Dass es zwar von Polarisierung spricht, aber so tut, als wären diese Pole Rechts- und Linksradikal, ebenfalls. Sascha Lobo erzählte bei „Deutschlandredet“ folgenden Witz, der natürlich eigentlich kein Witz ist: „Treffen sich ein Nazis und ein Demokrat zu einem moderierten Gespräch. Der Nazi sagt 'Die Juden gehören vergast' , der Demokrat sagt 'Nein'. Der Moderator sagt 'Gut, wir haben die beiden Extrempositionen auf den Tisch, schauen wir mal wie wir zusammenkommen'.“

Das Gegenteil von Faschismus ist Demokratie und exakt das sind die beiden Pole um die es hier geht. Das müssen vor allem diejenigen endlich verstehen, die Linksradikalismus oder das was sie dafür halten als Gegenpol zu Rechtsextremismus problematisieren. Es sind die Pole, die einem nach meiner Überzeugung, keine andere Wahl lassen, als sich zu positionieren.

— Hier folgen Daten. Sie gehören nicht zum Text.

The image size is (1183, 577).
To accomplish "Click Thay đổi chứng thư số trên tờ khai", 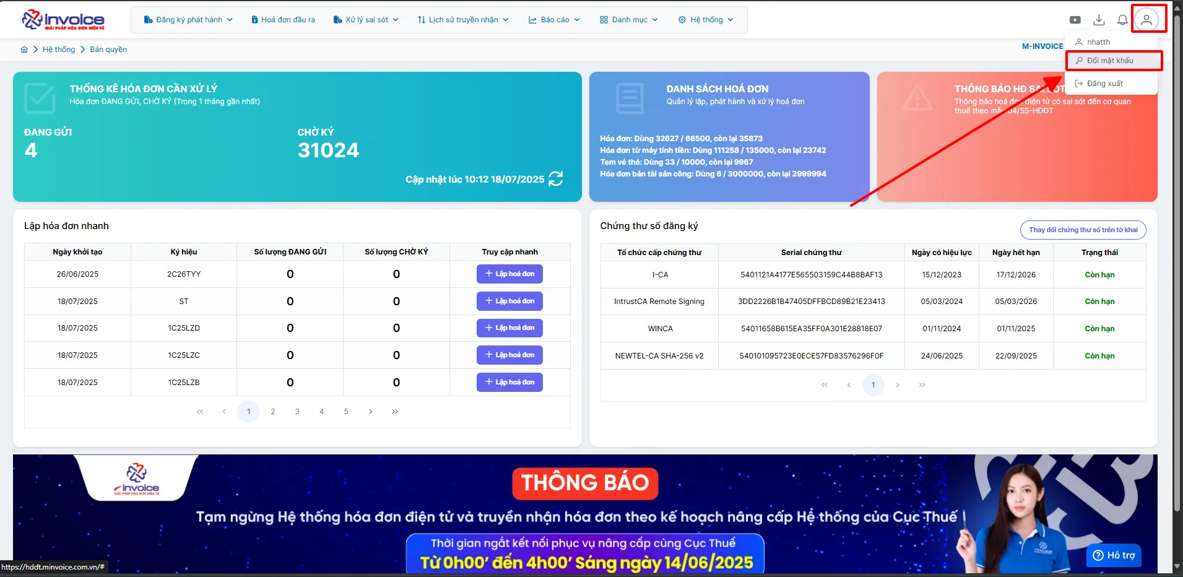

Wenn es eine Institution gibt, die das wissen müsste, dann ist es das Bauhaus und die Reaktionen aus dem Bauhausverbund machen ja auch deutlich, dass Sachsen-Anhalt mit dieser Entscheidung mal wieder allein steht. Allein stehen gerade in Regionen wie Dessau und Anhalt oft genug die Betroffenen rechter Gewalt und die, die dem alltäglichen Druck von Nazis nicht nachgeben. Und natürlich hat die Region ein Naziproblem, so wie nahezu jede Gegend der ostdeutschen Provinz und für all die, die darunter zu leiden haben, sind Bands wie Feine Sahne und ihre Konzerte wichtig.

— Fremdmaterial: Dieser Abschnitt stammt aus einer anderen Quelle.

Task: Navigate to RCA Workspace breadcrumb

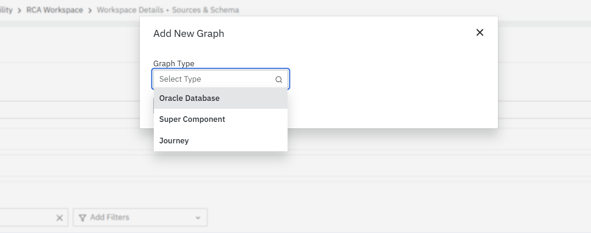Action: (55, 10)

Denn dort steht man als Antifaschistin oder Antifaschist, als Betroffene rechter Gewalt und als Outsider der rechtsextremen Erlebniswelt eben nicht allein, erfährt Stärkung und Solidarität und nebenbei kann man auch ne ganze Menge Spaß haben.

Deshalb ist es großartig, dass die Band ankündigt, am 6.11. in Dessau zu spielen, es ist gut dass mittlerweile Stadt und Theater die Band willkommen heißen wollen – Dessau und Sachsen-Anhalt können mehr Punkrock gut vertragen. Aber auch wer die Band völlig anders als ich bewertet, wer niemals zu einem Konzert von ihr gehen würde und sowohl inhaltliche, als auch stilistische Kritik an der Band hat, muss doch die Entscheidung des Bauhauses und seine Begründung und den politischen Druck auf den sie erfolgte, falsch finden.

Denn sie steht stellvertretend für die Frage, wie man eigentlich mit Nazis und ihren Forderungen umgeht und was einem die Freiheit eigentlich wert ist.

Und wenn Herr Minister Robra Angst vor den Drohungen von Nazis gegen das Bauhaus als Veranstaltungsort hat – dann hätte er sich mit dem Innenminister in Verbindung setzen müssen und dafür sorgen müssen, dass dieses Konzert sicher stattfinden kann. Hier wurde sich entschieden, dem Druck der Nazis im vorauseilenden Gehorsam nachzugeben. Das passt zum Umgang mit Nazis in Köthen, das passt zum Schicksal Oury Jallohs und Alberto Adrianos. Es passt nicht zur Zukunft einer freien Gesellschaft.